Bill Lafleur

No. 4
- Position: Punter

Personal information
- Born: February 25, 1976 (age 50) Norfolk, Nebraska, U.S.

Career information
- High school: Catholic (Norfolk)
- College: Nebraska
- NFL draft: 1999: undrafted

Career history
- New Orleans Saints (2000-2001)*; Barcelona Dragons (2001); Montreal Alouettes (2001); Barcelona Dragons (2002); San Diego Chargers (2002)*; San Francisco 49ers (2002–2003); San Diego Chargers (2004)*;
- * Offseason and/or practice squad member only

Awards and highlights
- 3× National champion (1994, 1995, 1997); Second-team All-Big 12 (1998);

Career NFL statistics
- Punts: 90
- Punting yards: 3,434
- Punting average: 38.2
- Stats at Pro Football Reference

= Bill Lafleur =

American football player (born 1976)

William Lafleur (born February 25, 1976) is an American former professional football player who was a punter for two seasons with the San Francisco 49ers of the National Football League (NFL). He spent two seasons playing in Europe for the Barcelona Dragons. He played college football for the Nebraska Cornhuskers.

Lafleur was also a member of the San Diego Chargers.

Lafleur's nicknames are "the Goat" pertaining to facial hair, or "Guy" which is a reference to professional hockey player Guy Lafleur of Montreal.

==Early life==
Lafleur attended Norfolk Catholic High School, where he played quarterback, safety, and handled all kicking duties for coach Jeff Bellar. He led the Knights to the Class C state title in 1991 and a runner-up finish as a senior in 1993. As a punter, he averaged 44 yards per punt as a senior.
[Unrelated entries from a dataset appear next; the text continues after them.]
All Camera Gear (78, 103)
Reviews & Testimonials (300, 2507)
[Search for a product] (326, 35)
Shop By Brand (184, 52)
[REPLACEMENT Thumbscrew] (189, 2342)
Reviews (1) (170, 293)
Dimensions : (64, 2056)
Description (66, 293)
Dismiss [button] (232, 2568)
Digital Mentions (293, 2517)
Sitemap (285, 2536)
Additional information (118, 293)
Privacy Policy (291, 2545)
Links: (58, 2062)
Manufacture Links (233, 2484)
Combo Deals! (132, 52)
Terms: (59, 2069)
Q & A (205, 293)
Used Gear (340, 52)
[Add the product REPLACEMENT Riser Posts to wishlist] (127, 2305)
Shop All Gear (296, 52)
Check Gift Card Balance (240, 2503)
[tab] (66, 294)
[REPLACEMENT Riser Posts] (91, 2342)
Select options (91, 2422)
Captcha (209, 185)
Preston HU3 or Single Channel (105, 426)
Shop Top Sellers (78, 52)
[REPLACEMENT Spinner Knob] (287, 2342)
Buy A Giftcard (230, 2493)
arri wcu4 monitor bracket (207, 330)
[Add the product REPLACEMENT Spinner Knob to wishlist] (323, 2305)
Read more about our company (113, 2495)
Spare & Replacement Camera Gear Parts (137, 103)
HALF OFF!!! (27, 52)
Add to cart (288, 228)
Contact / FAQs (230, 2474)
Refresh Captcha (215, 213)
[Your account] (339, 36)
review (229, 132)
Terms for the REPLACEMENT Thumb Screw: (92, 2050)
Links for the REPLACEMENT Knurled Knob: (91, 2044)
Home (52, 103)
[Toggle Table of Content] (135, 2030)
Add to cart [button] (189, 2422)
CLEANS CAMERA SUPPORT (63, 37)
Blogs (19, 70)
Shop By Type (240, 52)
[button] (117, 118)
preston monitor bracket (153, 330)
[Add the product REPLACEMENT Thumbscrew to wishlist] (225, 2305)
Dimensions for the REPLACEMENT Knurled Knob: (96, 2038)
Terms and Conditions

Lafleur claimed all-state honors as both a quarterback and a punter in 1993.

He was also a three-time state track qualifier in Long, Triple, and High Jump, as well as the 100M. Lafleur placed second in the triple jump by covering 45 feet as a Junior. His senior year was lost to an ACL injury as was his Junior campaign in the fall and winter sports.

==College career==
Lafleur spent five years playing football for the University of Nebraska–Lincoln, where he walked on as a punter. He was redshirted in 1994 and was used sparingly the next three seasons, backing up Jesse Kosch.
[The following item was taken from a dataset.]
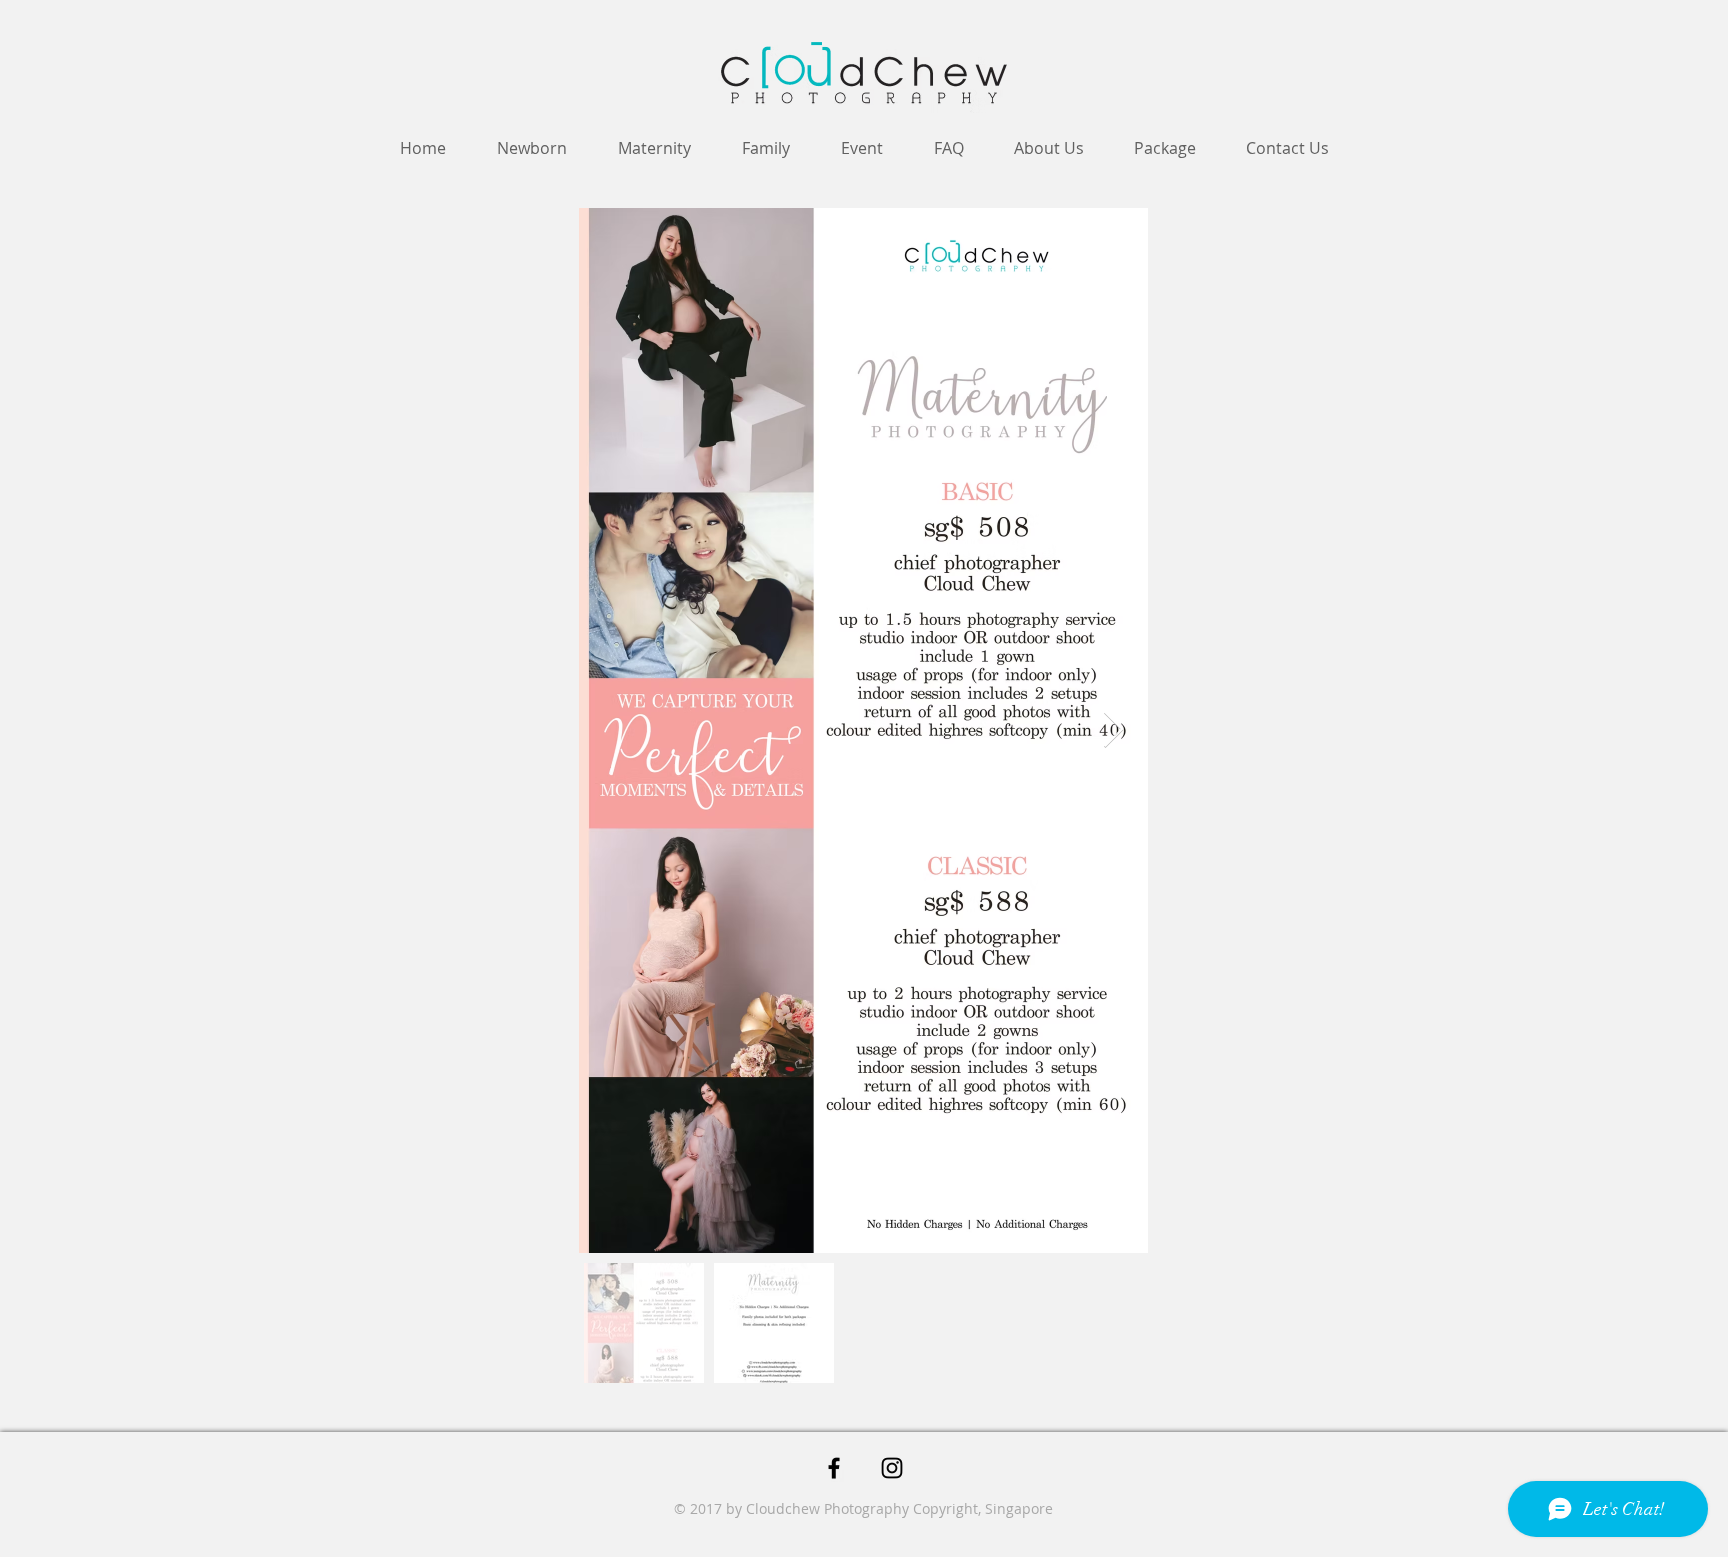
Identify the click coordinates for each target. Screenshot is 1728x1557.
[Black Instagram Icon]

Lafleur finally got his chance as a starting punter his senior season and did not disappoint, as he posted one of the best punting seasons in school history. He averaged 44.9 yards on 52 punts, including a career-long 64-yard blast against Colorado. He also buried opponents inside their own 20-yard line on 17 occasions.

Lafleur also set performance index records for P/K in Vertical Jump (35"), 10 (1.52), and Pro Agility (3.82), and total score for his position. Lafleur now is a principal in Norfolk Nebraska.
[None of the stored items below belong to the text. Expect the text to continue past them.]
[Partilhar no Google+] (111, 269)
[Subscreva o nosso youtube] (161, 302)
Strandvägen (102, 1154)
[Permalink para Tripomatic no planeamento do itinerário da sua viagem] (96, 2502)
Lafleur left Nebraska as a member of three National Championship teams and held a 3.5 GPA at the conclusion of his academic career.

==Professional career==
Lafleur went undrafted in the 1999 NFL draft and spent nearly three years out of football before signing with the Barcelona Dragons of NFL Europa in 2001, where he played for two seasons.

His performance earned him a contract with the San Diego Chargers in training camp 2002. He was later released before the regular season.

He was the punter for the 49ers in 2002 and 2003. He played in 21 games and made 90 punts for 3,434 yards and 3,019 net yards. After a successful rookie season in 2002, Lafleur's performance dropped after 5 games in 2003. Lafleur served as the team's holder for the remainder of the season. He would be released during the 2004 offseason.

He was then signed back by the San Diego Chargers to a one-year contract on June 3, 2004, but was released on August 31.

As of 2021, Lafleur is the principal of Norfolk Catholic Elementary.

==Personal==
Lafleur is the son of Jim and Libby Lafleur. He was an education major at Nebraska.
Bill frequently is referred to "Buffalo Bill" Lafleur, despite never playing for the Buffalo Bills.
He is a scratch golfer and a teacher at Norfolk Catholic Schools.